No other transactions can modify data that has been read by the current transaction until the current transaction completes.
Other transactions cannot insert new rows with key values that would fall in the range of keys read by any statements in the current
transaction until the current transaction completes.
Range locks are placed in the range of key values that match the
search conditions of each statement executed in a transaction. This
blocks other transactions from updating or inserting any rows that
would qualify for any of the statements executed by the current
transaction. This means that if any of the statements in a transaction
are executed a second time, they will read the same set of rows. The
range locks are held until the transaction completes. This is the most
restrictive of the isolation levels because it locks entire ranges of
keys and holds the locks until the transaction completes. Because
concurrency is lower, use this option only when necessary. This option
has the same effect as setting HOLDLOCK on all tables in all SELECT
statements in a transaction.
Going back to your code, for the sake of this example, let's say you have only two tasks running in parallel, TaskA and TaskB with contractId=123, all under a transaction with Serializable Isolation Level.
Let's try to describe what is going on with the code in this execution:
TaskA Starts
TaskB Starts
TaskA Creates a Transaction 1234 with Serializable Isolation Level
TaskB Creates Transaction 5678 with Serializable Isolation Level
TaskA makes a SELECT * FROM ContractRanges WHERE ContractId = 123.
At this point. SQL Server puts a lock in the ContractRanges table, in the row where ContractId = 123 to prevent other transactions from mutating that data.
TaskB makes the same SELECT statement and also puts a lock in the ContractId = 123 row of the ContractRanges table.
So, at this point, we have two locks on that same row, one for each transaction that you created.
TaskA then increment the Number of the contract
TaskB increment the Number property of the contract
TaskA calls, SaveChanges which, in turn, tries to commit the transaction.
So, when you try to commit transaction 1234, we are trying to modify the Number value in a row that has a lock created by transaction 5678 so, SQL Servers starts to wait for the lock to be release in order to commit the transaction like you requested.
TaskB, then, also calls SaveChanges, and like it happened with TaskA, it is trying to increment the Number of the Contract 123. In this case, it finds a lock on that row created by transaction 1234 from TaskA.
Now we have Transaction 1234 from TaskA waiting on the lock from Transaction 5678 to be released and Transaction 5678 waiting on the lock from Transaction 1234 to be released. Which means that we are on a deadlock as neither transaction will never be able to finish as they are blocking each other.
When SQL Server identifies that it is in a deadlock situation, it chooses one of the transactions as a victim, kill it and allow the other one to proceed.
Going back to the Isolation Level, I don't have enough details about what you are trying to do for me to have an opinion if you really need Serializable, but there is a good chance that you don't need it. Serializable is the most safe and strict isolation level and it achieves that by sacrificing concurrency, like we saw.
If you really need Serializable guarantees you really should not be trying to update the Number of the same contract concurrently.
The Snapshot Isolation alternative
You said:
I have read a bit on this subject and tried changing the isolation level to snapshot. I no longer get deadlocks but instead find I get isolation update conflict errors.

### DATA RECORDS

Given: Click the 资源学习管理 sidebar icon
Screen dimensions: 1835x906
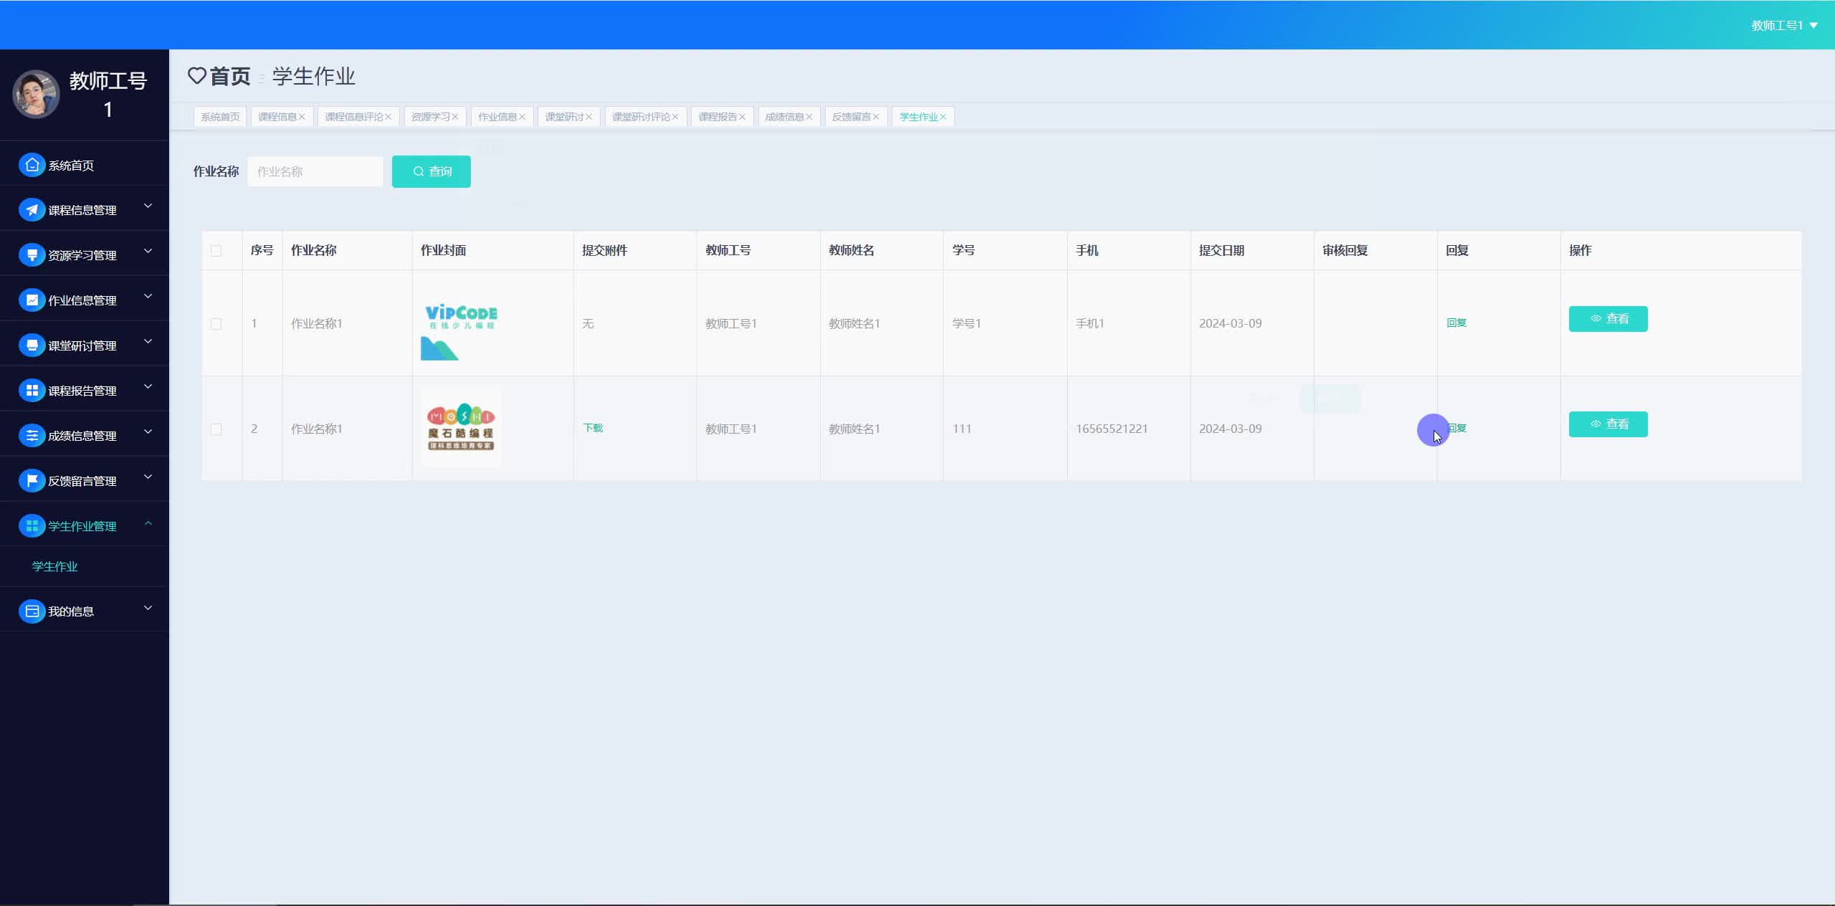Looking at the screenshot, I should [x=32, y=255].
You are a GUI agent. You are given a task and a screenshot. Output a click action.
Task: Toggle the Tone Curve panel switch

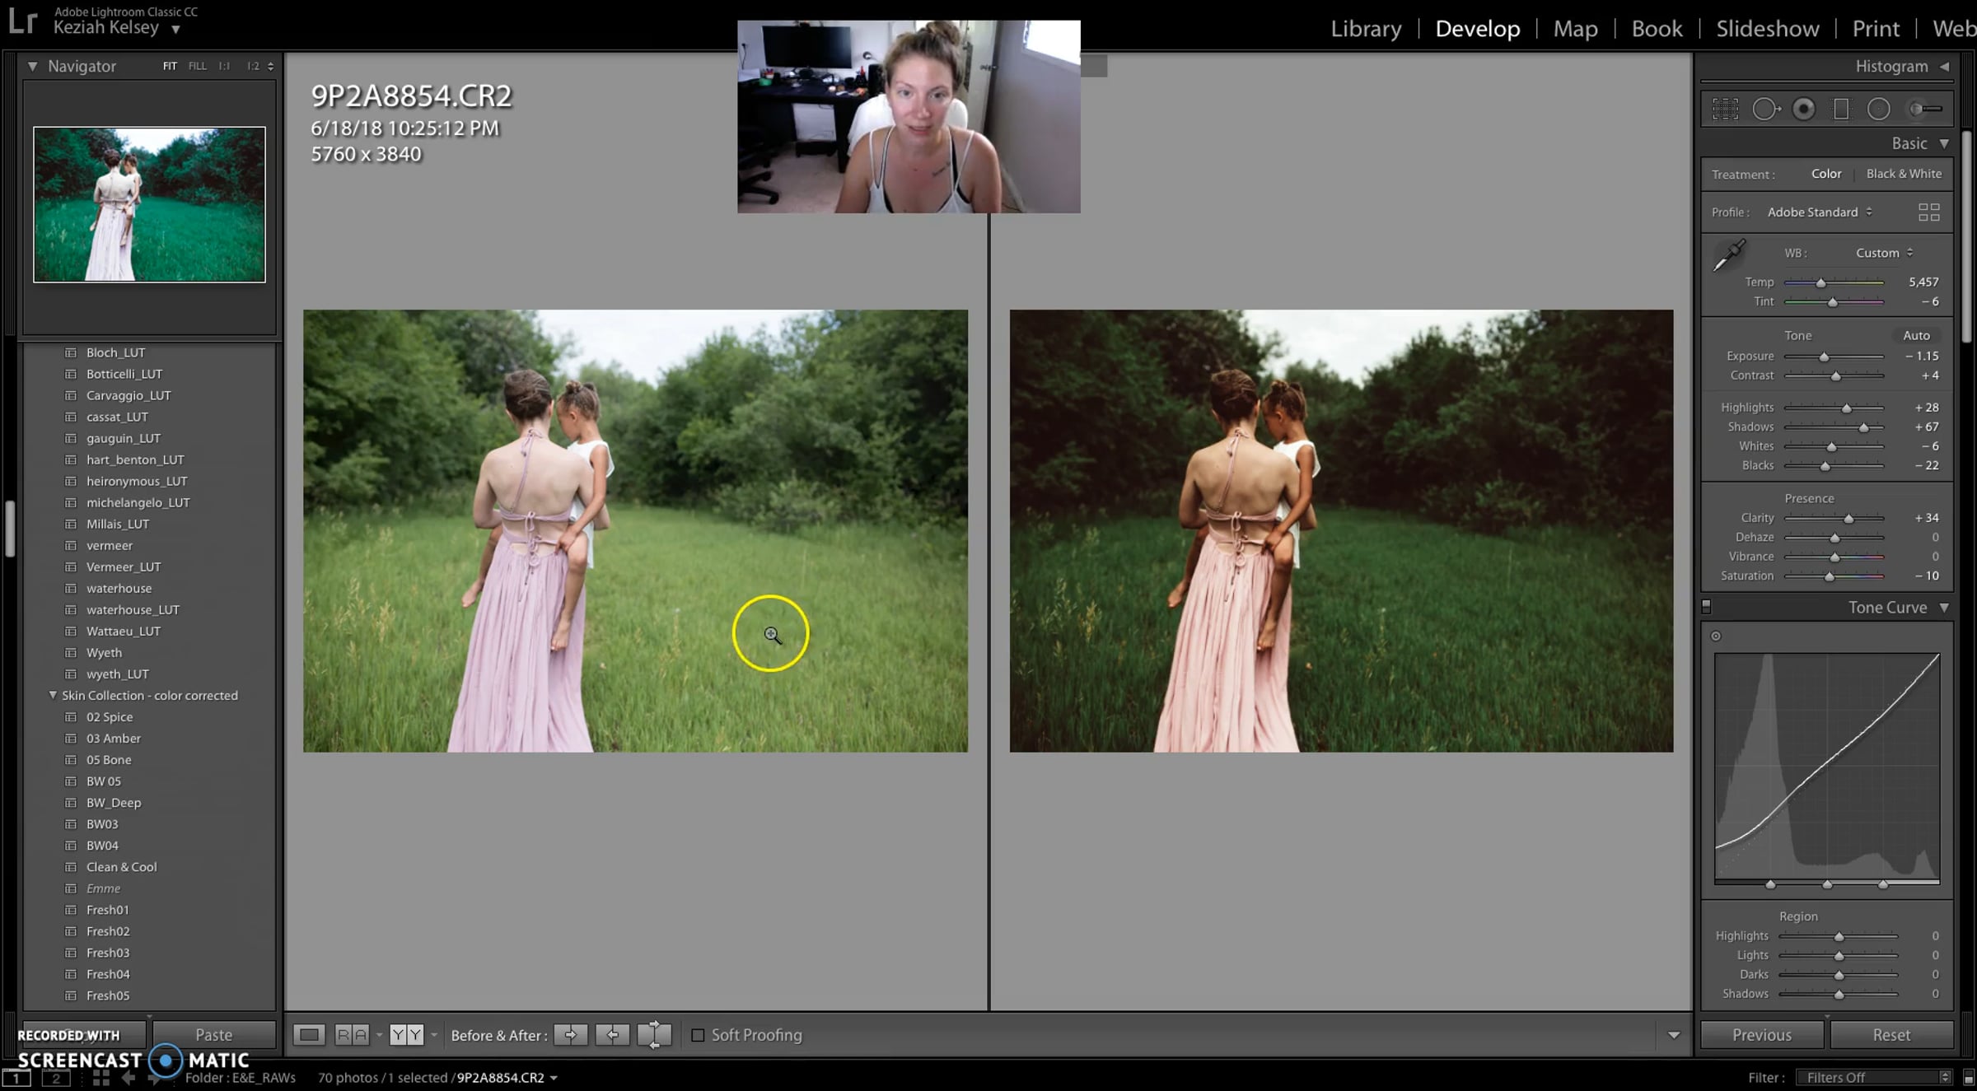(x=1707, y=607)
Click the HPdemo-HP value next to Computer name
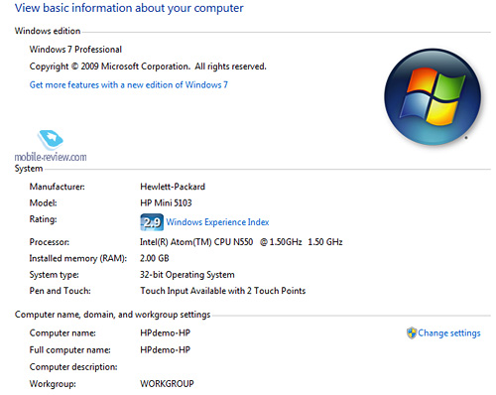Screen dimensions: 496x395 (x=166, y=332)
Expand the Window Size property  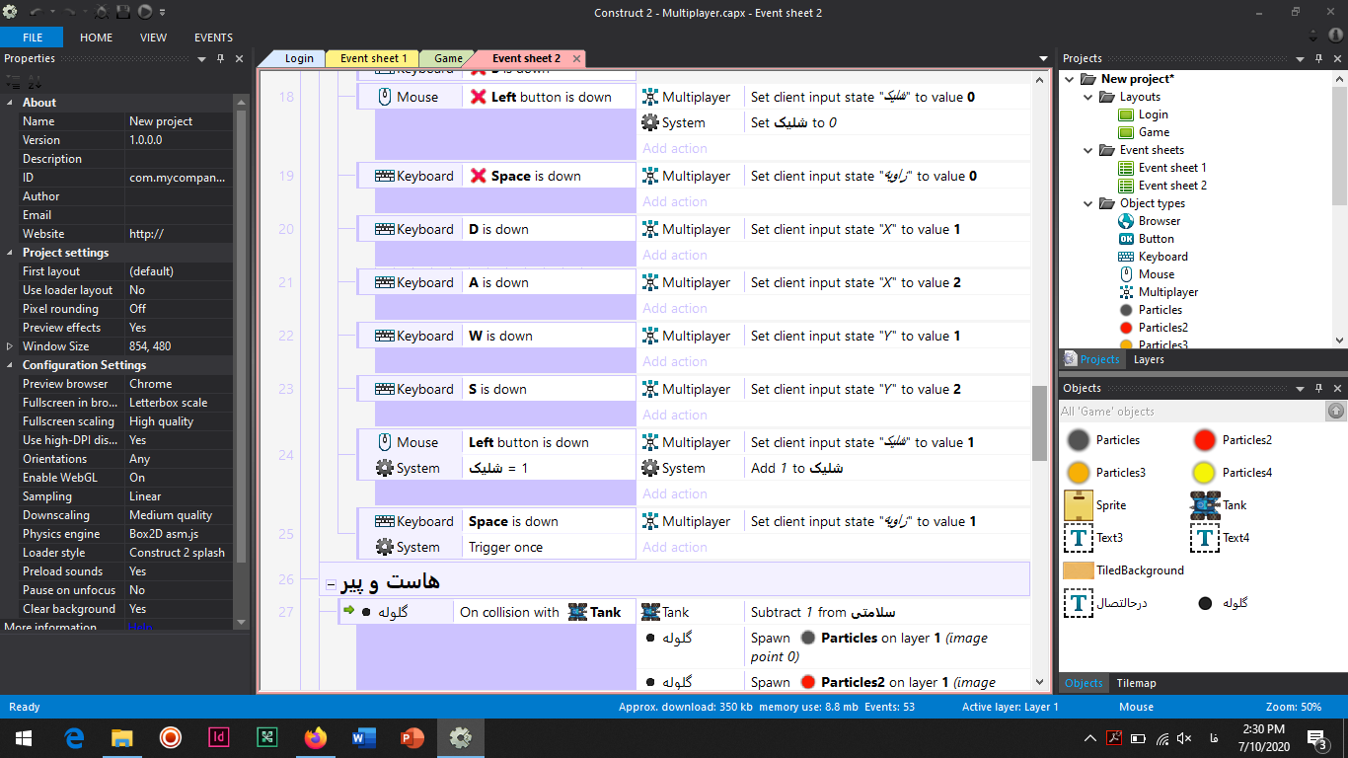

### PROBLEMS TO WORK ON
1. Return, without changes, the portion of the passage on transaction isolation that begins at the words "When SQL Server" and stops after "same contract concurrently.".
2. Carry the passage on transaction isolation forward, starting after its final sentence.

### ANSWERS TO THE EXERCISE
1.
When SQL Server identifies that it is in a deadlock situation, it chooses one of the transactions as a victim, kill it and allow the other one to proceed.
Going back to the Isolation Level, I don't have enough details about what you are trying to do for me to have an opinion if you really need Serializable, but there is a good chance that you don't need it. Serializable is the most safe and strict isolation level and it achieves that by sacrificing concurrency, like we saw.
If you really need Serializable guarantees you really should not be trying to update the Number of the same contract concurrently.

2.
That's exactly the behavior that you want, should you choose to use Snapshot Isolation. That's because Snapshot uses an Optimistic Concurrency model.
Here is how it's defined on the same MSDN docs (again, emphasis mine):
Specifies that data read by any statement in a transaction will be the
transactionally consistent version of the data that existed at the
start of the transaction. The transaction can only recognize data
modifications that were committed before the start of the transaction.
Data modifications made by other transactions after the start of the
current transaction are not visible to statements executing in the
current transaction. The effect is as if the statements in a
transaction get a snapshot of the committed data as it existed at the
start of the transaction.
Except when a database is being recovered, SNAPSHOT transactions do not request locks when reading data. SNAPSHOT transactions reading data do not block other transactions from writing data. Transactions writing data do not block SNAPSHOT transactions from reading data.
During the roll-back phase of a database recovery,
SNAPSHOT transactions will request a lock if an attempt is made to
read data that is locked by another transaction that is being rolled
back. The SNAPSHOT transaction is blocked until that transaction has
been rolled back. The lock is released immediately after it has been
granted.
The ALLOW_SNAPSHOT_ISOLATION database option must be set to
ON before you can start a transaction that uses the SNAPSHOT isolation
level. If a transaction using the SNAPSHOT isolation level accesses
data in multiple databases, ALLOW_SNAPSHOT_ISOLATION must be set to ON
in each database.
A transaction cannot be set to SNAPSHOT isolation
level that started with another isolation level; doing so will cause
the transaction to abort. If a transaction starts in the SNAPSHOT
isolation level, you can change it to another isolation level and then
back to SNAPSHOT. A transaction starts the first time it accesses
data.
A transaction running under SNAPSHOT isolation level can view
changes made by that transaction. For example, if the transaction
performs an UPDATE on a table and then issues a SELECT statement
against the same table, the modified data will be included in the
result set.
Let's try to describe what is going on with the code when it executes under Snapshot Isolation:
Let's say the initial value of Number is 2 for contract 123
TaskA Starts
TaskB Starts
TaskA Creates a Transaction 1234 with Snapshot Isolation Level
TaskB Creates Transaction 5678 with Snapshot Isolation Level
In both snapshots, Number = 2 for Contract 123.
TaskA makes a SELECT * FROM ContractRanges WHERE ContractId = 123. As we are running under Snapshot isolation, there are no locks.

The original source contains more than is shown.